Appellant contends that the IRS makes no use of the information he is charged with falsifying. Form 941 returns are normally processed by a computer which is not programmed to consider the entry regarding deposits made for the quarter. Instead, the computer receives data directly from the depositary banks regarding deposits actually made. It then compares this information against the employer's total reported tax liability. It follows, appellant maintains, that the information at issue was immaterial. But this argument confuses materiality with the consequences of a falsehood. We have said that the primary purpose of section 7206(1) 'is to impose the penalties of perjury upon those who wilfully falsify their returns regardless of the tax consequences of the falsehood.' Gaunt v. United States, 184 F.2d 284, 288 (1st Cir. 1950); see DiVarco, supra, 343 F.Supp. at 103. Perjury occurs when the false entry is made, even if never relied upon. See United States v. Noveck, 273 U.S. 202, 206, 47 S.Ct. 341, 71 L.Ed. 610 (1927). The falsified information was no less material because the Government chose to rely on information furnished by the depositary banks rather than that submitted by the taxpayer. Materiality under section 7206(1) is to be measured objectively by a statement's potential rather than by its actual impact. Cf. United States v. Quirk, 167 F.Supp. 462, 464 (E.D.Pa.1958), aff'd, 266 F.2d 26 (3d Cir. 1959); Brandow v. United States, 268 F.2d 559, 564--565 (9th Cir. 1959).

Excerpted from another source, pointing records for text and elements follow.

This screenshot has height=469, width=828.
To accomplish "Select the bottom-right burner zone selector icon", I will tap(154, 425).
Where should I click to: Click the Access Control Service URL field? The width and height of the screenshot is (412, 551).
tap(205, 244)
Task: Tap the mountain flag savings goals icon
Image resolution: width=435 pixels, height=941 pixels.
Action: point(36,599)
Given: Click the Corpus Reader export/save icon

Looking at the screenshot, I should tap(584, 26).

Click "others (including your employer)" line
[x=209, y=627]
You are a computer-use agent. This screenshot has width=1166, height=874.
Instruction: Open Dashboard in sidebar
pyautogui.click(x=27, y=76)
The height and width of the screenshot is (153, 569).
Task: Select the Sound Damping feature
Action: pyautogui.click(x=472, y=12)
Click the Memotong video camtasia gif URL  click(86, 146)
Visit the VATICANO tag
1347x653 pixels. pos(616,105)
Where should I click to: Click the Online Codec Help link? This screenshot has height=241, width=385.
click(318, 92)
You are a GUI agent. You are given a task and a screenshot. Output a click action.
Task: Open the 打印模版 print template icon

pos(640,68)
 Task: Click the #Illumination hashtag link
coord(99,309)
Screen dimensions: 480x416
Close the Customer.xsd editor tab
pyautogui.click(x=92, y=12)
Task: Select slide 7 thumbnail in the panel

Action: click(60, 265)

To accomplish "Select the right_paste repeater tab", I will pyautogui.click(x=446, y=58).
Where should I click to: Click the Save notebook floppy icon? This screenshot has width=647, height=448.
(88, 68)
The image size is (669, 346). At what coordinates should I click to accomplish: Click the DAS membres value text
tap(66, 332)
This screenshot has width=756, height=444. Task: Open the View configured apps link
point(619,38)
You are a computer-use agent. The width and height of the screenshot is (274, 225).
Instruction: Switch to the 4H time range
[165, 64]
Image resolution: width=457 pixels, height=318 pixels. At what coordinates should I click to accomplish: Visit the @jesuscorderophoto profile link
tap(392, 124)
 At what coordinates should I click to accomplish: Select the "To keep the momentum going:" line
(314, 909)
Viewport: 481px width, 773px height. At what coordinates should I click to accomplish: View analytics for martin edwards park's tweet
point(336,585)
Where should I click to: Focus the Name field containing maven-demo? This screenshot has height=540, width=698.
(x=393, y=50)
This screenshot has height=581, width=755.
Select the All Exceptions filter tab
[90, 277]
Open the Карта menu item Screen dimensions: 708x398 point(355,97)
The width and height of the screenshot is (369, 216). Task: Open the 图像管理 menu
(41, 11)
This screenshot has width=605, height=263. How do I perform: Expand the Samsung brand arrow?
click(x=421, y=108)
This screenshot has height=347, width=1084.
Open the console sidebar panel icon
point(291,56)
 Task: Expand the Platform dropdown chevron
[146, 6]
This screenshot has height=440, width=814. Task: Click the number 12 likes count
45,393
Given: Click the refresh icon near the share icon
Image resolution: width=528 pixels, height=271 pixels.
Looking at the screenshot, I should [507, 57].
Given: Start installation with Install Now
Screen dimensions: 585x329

Appellant's final argument is that even if the deposit information might be material, the trial court erred in ruling it so as a matter of law. We find no error. While there is some suggestion in another context that the issue of materiality under section 7206(1) may be submitted to a jury, United States v. Null, 415 F.2d 1178, 1181 (4th Cir. 1969), we think it properly within the province of the trial judge--at least in the ordinary case where the underlying facts are not themselves in dispute. Cf. United States v. East,416 F.2d 351, 355 (9th Cir. 1969). The long accepted general rule is that 'the materiality of what is falsely sworn, when an element in the crime of perjury, is (a question) for the court.' Sinclair v. United States, 279 U.S. 263, 298, 49 S.Ct. 268, 273, 73 L.Ed. 692 (1929). See generally Annot.,62 A.L.R.2d 1027 (1958). In the present case, the materiality was beyond question.
The judgment of the district court is affirmed.